Trélières ou Treillières ?

Treillières avec un ou deux i ?

C’est la sixième question à l’ordre du jour du Conseil municipal de Treillières le 20 février 1910 :

« Par lettre en date du 15 janvier 1910, Mr le Préfet soumet à l’approbation du Conseil municipal, une légère modification dans l’orthographe du nom de la commune, qui d’après Mr l’Archiviste Départemental devrait en effet s’écrire Trellières et non Treillières.

Après examen de la question, l’assemblée communale (qui suppose que Treillières vient de treille, (comme Vigneux de vigne) ne voit pas la nécessité de modifier l’orthographe du nom en question et demande le maintien de Treillières avec deux i ».

 

Et si l’Archiviste départemental, le très érudit Léon Maître, avait raison ?

On ne sait de quelle lune est tombée ce premier i mais il pointe bien tardivement. Treliera apparaît pour la première fois en 1123 dans une charte de Louis Le Gros puis il mue en Treslières (1278) et Trelières enfin en 1456 dans le Pouillé du Chapitre cathédral de Nantes. C’est dans cette dernière tenue qu’il pose pour la première fois dans le plus ancien registre conservé aux archives municipales en tête de la première page du registre des mariages : « En ce présent papier sont rapportés les noms et surnoms de ceux qui ont sponsé en l’église de Trelieres ».

Aux 17e et 18e siècles les scribes n’en font qu’à leur tête. Ainsi, en 1739, dans le premier registre des délibérations du Général de la paroisse (l’ancêtre de notre conseil municipal) le juge du Présidial de Nantes qui certifie le registre écrit Treliere alors que juste au-dessous le curé Jayer opte pour Treilliere.

Peu à peu les deux L se fixent au centre du mot, peut-être pour donner de la hauteur à cette commune très attachée à la terre, mais le i souvent privé de son frère se balade beaucoup de chaque côté des L tandis que le S s’enfuit parfois et disparaît sans laisser d’adresse.
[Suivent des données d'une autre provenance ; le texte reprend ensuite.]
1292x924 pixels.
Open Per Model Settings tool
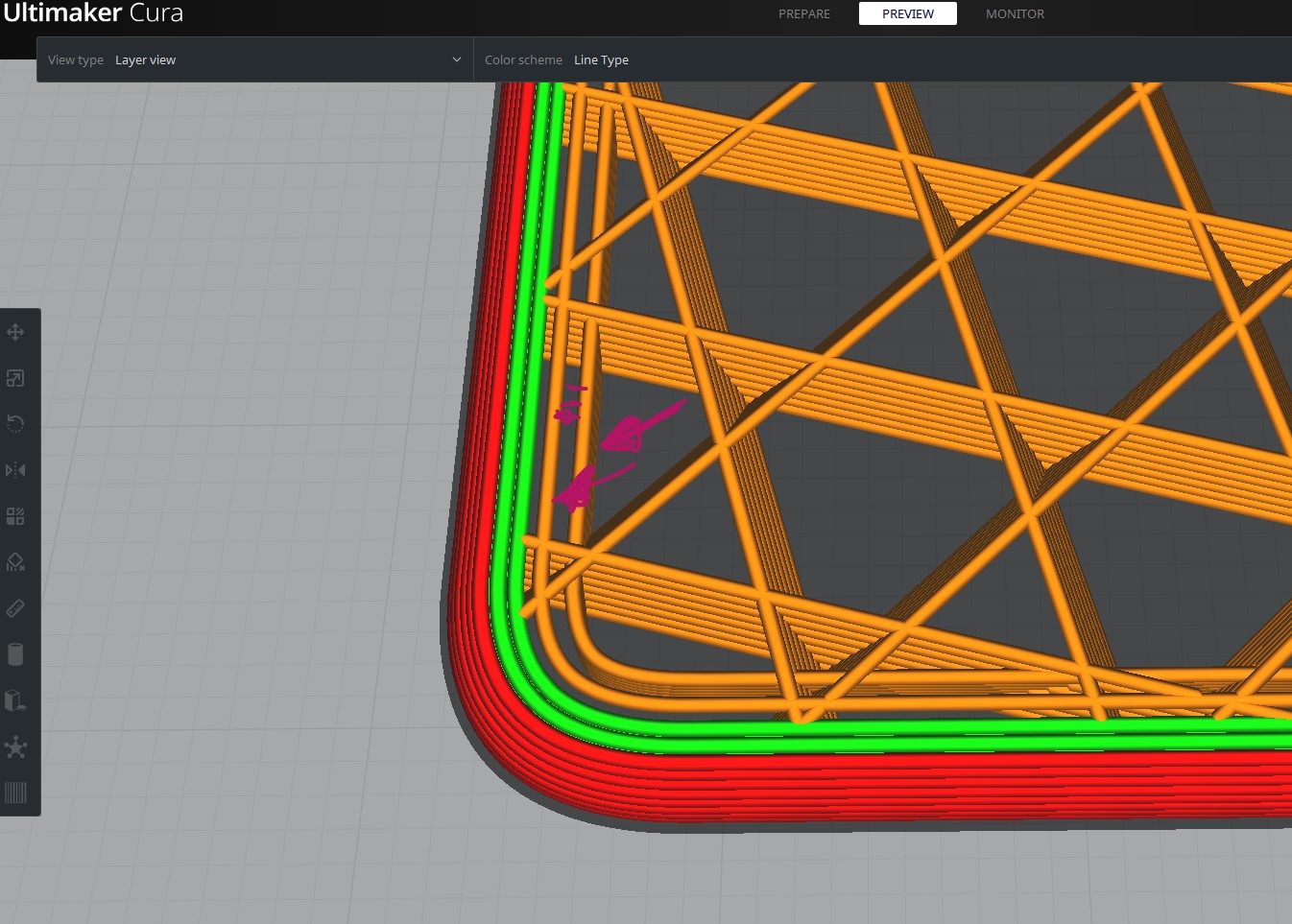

Ainsi sous la Restauration (1815 – 1830) par souci d’économie on mange souvent le S et un I pour un maigre : Treillère.

Ce n’est qu’à partir de 1830 que Treillières s’impose. Des érudits locaux, souvent des aristocrates légitimistes renvoyés par la Révolution de juillet (1830) à leurs châteaux et à leurs études  se piquent de régionalisme breton et se plongent dans le passé médiéval à la recherche d’un âge d’or révolu. Ainsi le vicomte Edouard de Kersabiec, membre de la Société Archéologique de Loire-Inférieure et dont le père, propriétaire de la Louinière fut maire de Treillières, écrit dans le Bulletin de la Société archéologique en 1863 :  « Au 5e siècle, je crois que les Bretons de Waroch vinrent chez nous y faire la vendange, car il me semble que les pays en-deçà de la Loire, où les vins se récoltaient en abondance, devaient être ceux qui méritaient les noms de « Vallée d’or » (Orvault), « Pays des treilles » (Treillières) et pays des Vignes » (Vigneux) ».

Cette explication aussi simpliste que fantaisiste imposa Treillières (que l’on devrait prononcer avec un yère central, bien mouillé du jus de la treille : trèyère) alors que les gens du pays prononcent un tré-lière plus rugueux à l’image de l’ancien tord-boyau local.

Et si Léon Maître avait raison ? Cachez ce i que je ne saurais prononcer.